Proshop, an online retailer in Denmark, has updated its status on RTX 3090 and 3080 shipments and includes a new chart with RTX 3070 statistics (via Golem). RTX 3080 and 3090s are selling like hotcakes, but as Nvidia CEO Jensen Huang said in a recent Q&A, there’s nowhere near enough volume being produced to satisfy all customer orders for at least a couple more months.

It appears Nvidia’s decision to delay the RTX 3070 launch was a smart decision. Proshop has ordered 4,280 AIB partner cards in total. Of that, fewer than 300 of the units are incoming or have been received by Proshop. Hopefully, manufacturer production will ramp up as the weeks goes by, but if volume maxes out at just a few hundred cards per week, the 3070 will sell out just as quickly as the 3080 did at launch.

The RTX 3080 results are the worst with over 2,500 customer orders for AIB partner cards. For Proshop, barely two hundred 3080s are incoming or have been received. Asus is taking most of the brunt, with orders for its TUF and TUF OC 3080 far exceeding all other AIB partner cards at over two thousand orders alone. That’s no surprise given that the RTX 3080 TUF is one of the best-built AIB partner designs to date and comes with a competitive price tag. Out of those two thousand orders, Proshop has less than fifty in stock and a measly 53 units incoming. It’s safe to say most customers will wait months for their orders to be fulfilled.
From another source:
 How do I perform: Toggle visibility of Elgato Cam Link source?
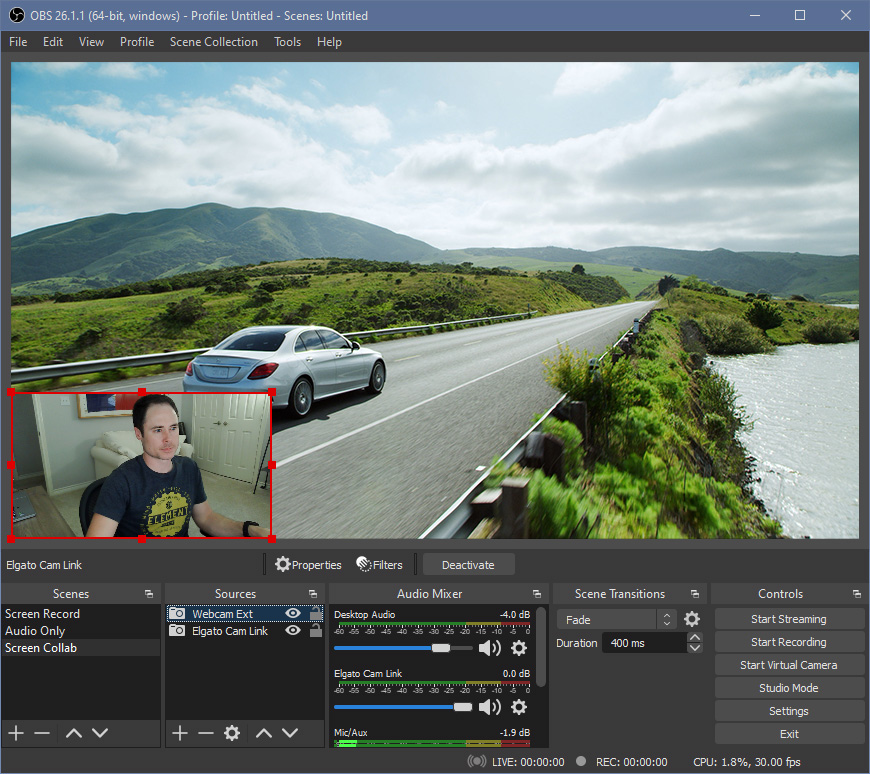[x=293, y=631]
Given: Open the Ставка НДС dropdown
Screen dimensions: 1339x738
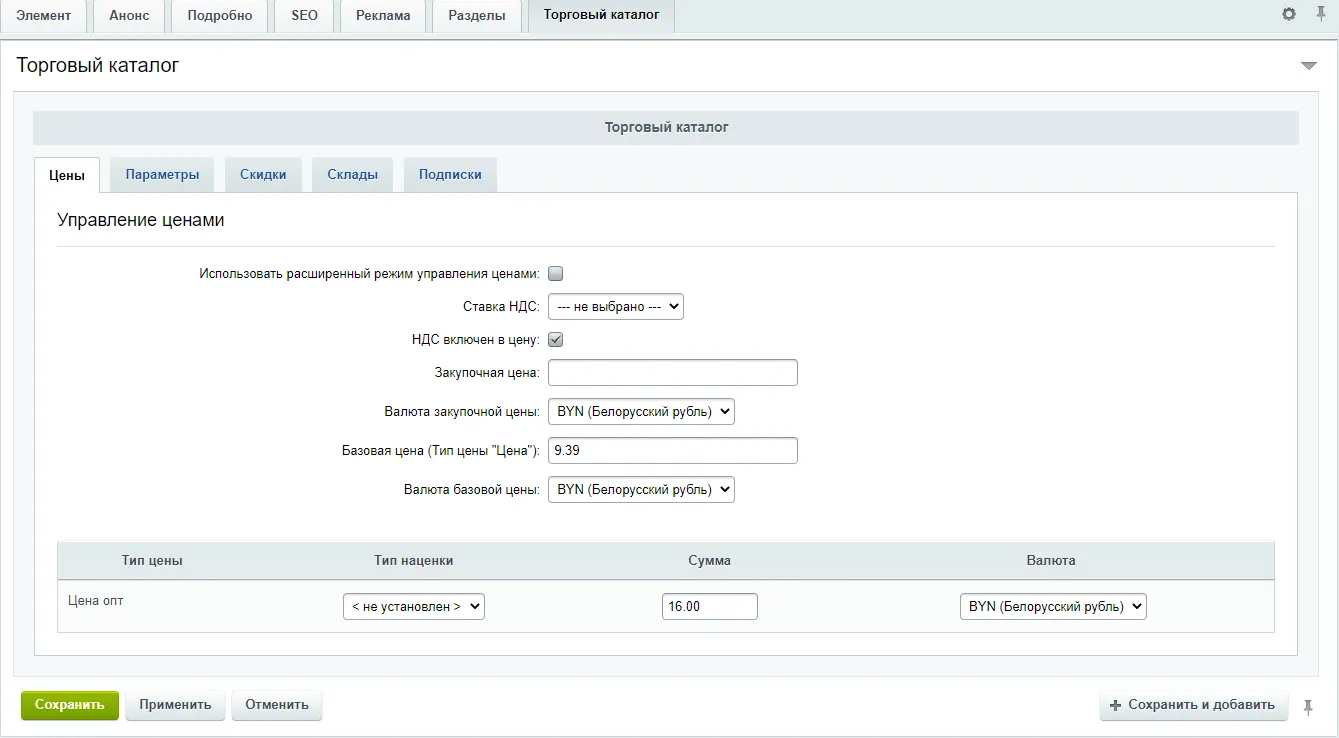Looking at the screenshot, I should pyautogui.click(x=615, y=307).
The RTX 3090 orders are more positive – the RTX 3090 has significantly fewer customer orders due to the high price tag. Fortunately, the RTX 3090 Gaming OC from Gigabyte appears to be one of the only Ampere cards available with three customer orders and 21 units received. But the more-requested units like the STRIX and TUF cards still lack significant volume.

The STRIX OC card is the most widely requested 3090 SKU with 159 orders. However, Proshop has 45 incoming and hasn’t received any units yet. So it looks like the 3090s are coming in quicker and will be shipped quicker than the 3080s due to the low demand, but the volume is still insufficient.

Keep in mind; all these results are from a single vendor in Denmark, a country with a population of just 5.8 million. Multiply the numbers by 50x, and you’ll get a rough idea of the scope of the demand in the United States. It’s obvious that the state of Nvidia’s production woes are severe.

It’s a shame this is all happening right at the beginning of Prime Day and the holiday season. If you’re holiday shopping right now to take advantage of Prime Day, you’ll be better off checking out deals (if any) on 20-series RTX graphics cards or AMD’s RX 5000-series GPUs.